# TASK TO CARRY OUT:
Working from the records below, repeat exactly the lines starting at the line that contains "Given: Click the @AsadRahim handle" and ending at the line that contains "Screen dimensions: 249x201", inclusive.

Dataset records:
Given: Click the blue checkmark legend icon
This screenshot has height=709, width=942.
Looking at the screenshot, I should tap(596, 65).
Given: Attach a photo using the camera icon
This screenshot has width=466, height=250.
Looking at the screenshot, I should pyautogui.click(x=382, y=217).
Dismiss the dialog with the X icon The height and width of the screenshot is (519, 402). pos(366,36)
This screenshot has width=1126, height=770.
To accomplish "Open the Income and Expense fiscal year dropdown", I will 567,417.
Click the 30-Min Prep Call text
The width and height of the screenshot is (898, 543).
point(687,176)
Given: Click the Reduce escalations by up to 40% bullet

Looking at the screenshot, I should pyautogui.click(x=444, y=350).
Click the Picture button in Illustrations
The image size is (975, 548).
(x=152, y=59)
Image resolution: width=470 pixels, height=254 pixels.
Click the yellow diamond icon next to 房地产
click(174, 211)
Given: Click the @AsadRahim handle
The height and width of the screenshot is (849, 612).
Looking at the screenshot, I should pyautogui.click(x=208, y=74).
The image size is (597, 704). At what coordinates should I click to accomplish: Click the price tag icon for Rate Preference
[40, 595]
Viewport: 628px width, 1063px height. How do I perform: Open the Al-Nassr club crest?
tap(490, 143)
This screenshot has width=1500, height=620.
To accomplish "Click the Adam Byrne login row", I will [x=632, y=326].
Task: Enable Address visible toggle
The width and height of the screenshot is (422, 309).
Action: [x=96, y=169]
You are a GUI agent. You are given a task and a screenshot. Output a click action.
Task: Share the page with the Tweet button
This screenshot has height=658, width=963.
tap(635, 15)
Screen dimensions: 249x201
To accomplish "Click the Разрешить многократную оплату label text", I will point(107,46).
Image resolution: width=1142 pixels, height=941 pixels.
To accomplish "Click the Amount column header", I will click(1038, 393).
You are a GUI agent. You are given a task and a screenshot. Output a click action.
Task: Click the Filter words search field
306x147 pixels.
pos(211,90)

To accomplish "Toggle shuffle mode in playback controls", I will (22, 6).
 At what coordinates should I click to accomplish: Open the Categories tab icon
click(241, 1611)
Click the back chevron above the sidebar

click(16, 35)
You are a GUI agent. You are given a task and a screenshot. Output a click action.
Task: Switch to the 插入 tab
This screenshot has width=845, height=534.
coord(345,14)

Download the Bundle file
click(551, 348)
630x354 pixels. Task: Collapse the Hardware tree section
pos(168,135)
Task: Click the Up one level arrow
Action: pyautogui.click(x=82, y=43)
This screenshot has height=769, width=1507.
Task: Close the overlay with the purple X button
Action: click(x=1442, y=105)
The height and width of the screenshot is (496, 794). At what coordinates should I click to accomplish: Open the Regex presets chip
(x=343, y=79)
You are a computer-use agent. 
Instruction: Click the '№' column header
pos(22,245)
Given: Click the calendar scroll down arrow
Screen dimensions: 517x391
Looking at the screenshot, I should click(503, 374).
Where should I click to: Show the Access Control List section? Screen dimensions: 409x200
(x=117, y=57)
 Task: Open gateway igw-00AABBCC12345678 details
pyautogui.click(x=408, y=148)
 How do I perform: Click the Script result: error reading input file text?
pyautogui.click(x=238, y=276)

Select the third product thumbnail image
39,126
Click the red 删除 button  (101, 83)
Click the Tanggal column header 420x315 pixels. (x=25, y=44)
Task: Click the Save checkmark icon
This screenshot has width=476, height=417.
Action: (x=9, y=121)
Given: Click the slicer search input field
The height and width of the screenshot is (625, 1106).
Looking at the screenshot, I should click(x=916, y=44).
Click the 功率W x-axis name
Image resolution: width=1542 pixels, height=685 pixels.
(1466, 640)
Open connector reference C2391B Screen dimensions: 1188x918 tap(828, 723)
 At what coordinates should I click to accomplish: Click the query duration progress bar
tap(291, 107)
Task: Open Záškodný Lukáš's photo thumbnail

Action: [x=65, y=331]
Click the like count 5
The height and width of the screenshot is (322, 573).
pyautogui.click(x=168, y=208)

# OUTPUT FOR THIS TASK:
Given: Click the @AsadRahim handle
The height and width of the screenshot is (849, 612).
Looking at the screenshot, I should pyautogui.click(x=208, y=74).
The image size is (597, 704). At what coordinates should I click to accomplish: Click the price tag icon for Rate Preference
[40, 595]
Viewport: 628px width, 1063px height. How do I perform: Open the Al-Nassr club crest?
tap(490, 143)
This screenshot has width=1500, height=620.
To accomplish "Click the Adam Byrne login row", I will [x=632, y=326].
Task: Enable Address visible toggle
The width and height of the screenshot is (422, 309).
Action: [x=96, y=169]
You are a GUI agent. You are given a task and a screenshot. Output a click action.
Task: Share the page with the Tweet button
This screenshot has height=658, width=963.
tap(635, 15)
Screen dimensions: 249x201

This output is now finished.